I should have them by the end of the week.


----------



## jdmaher (May 4, 2011)

Bert,

Will you provide a review after you get them?


----------



## b2rtch (Jan 20, 2010)

I do not think that I am qualified to review chisels.
I use chisels but I am not a chisels specialist. I cannot say if the steel is soft or not and so on.
I know someone who bought same chisels and the straight paring chisels and who is every qualify to write a review but I doubt that he will find the time to do it.
I bought these chisels mostly for history.
These chisels are no longer made since the 50's, I believe, and most likely they will never be made again, this is why I bought them, of course I shall use them but this is not my main motivation for buying them.
I am thinking about buying a set of straight paring chiles for the same reason.
I am tools collector more than a real user.
I just love tools, the objects.


----------



## RB61 (Nov 30, 2012)

I was looking at these a few month ago.

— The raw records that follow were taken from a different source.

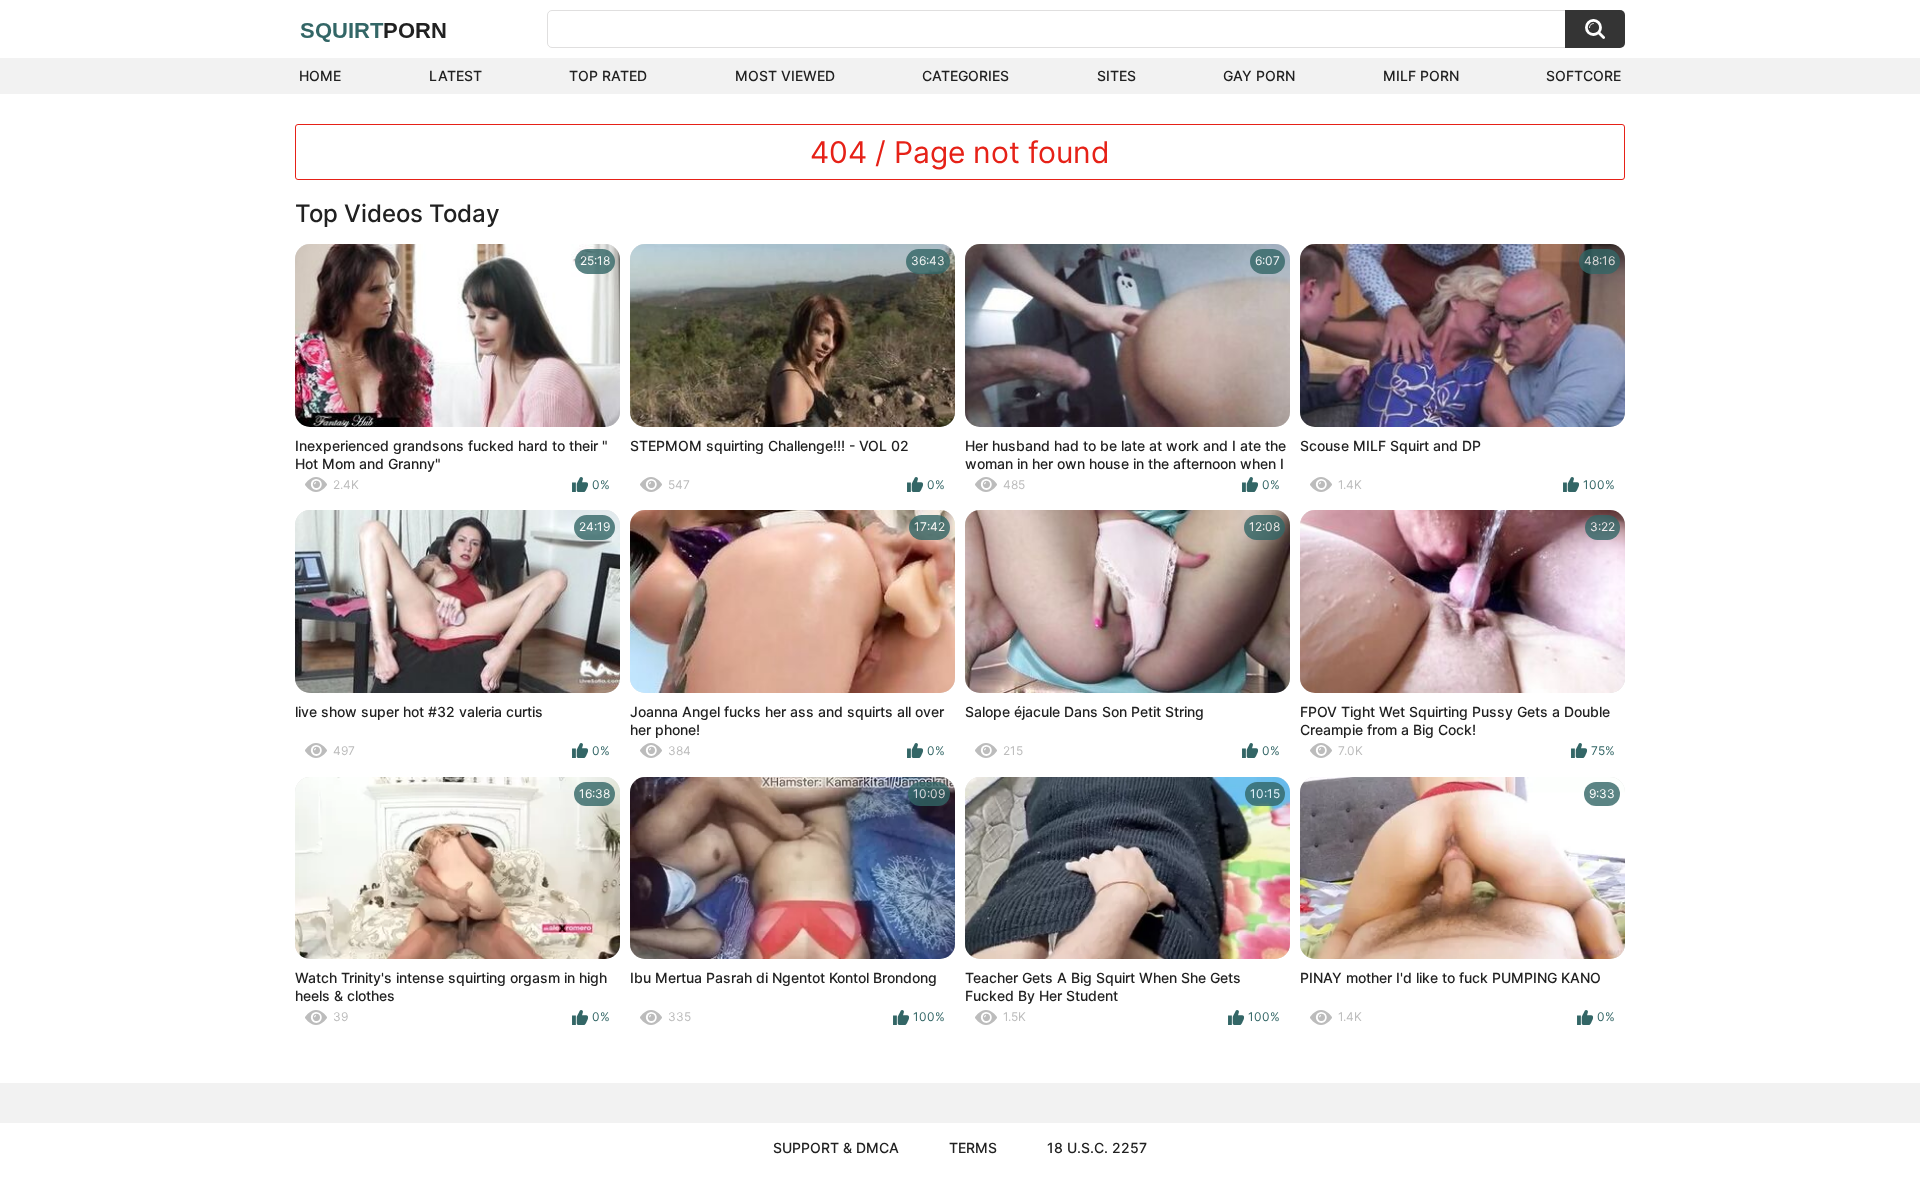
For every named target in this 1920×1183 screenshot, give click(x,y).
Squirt (373, 30)
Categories (965, 75)
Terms (973, 1147)
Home (320, 75)
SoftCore (1583, 75)
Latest (455, 75)
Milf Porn (1421, 75)
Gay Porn (1259, 75)
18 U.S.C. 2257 (1097, 1147)
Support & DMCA (836, 1147)
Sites (1116, 75)
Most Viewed (785, 75)
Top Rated (608, 75)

I emailed them and asked how they compared to Sorby and Henry Taylor. There answer was "not as thin a blade or as flexible, but excellent for the money".


----------



## Loren (May 30, 2008)

I have 3 of those I found at an estate sale. I like them a lot,
but you don't pound on a crank neck chisel so the edges
are only used in hand-pushed cuts and hold up well.

When you need them, they are great to have.


----------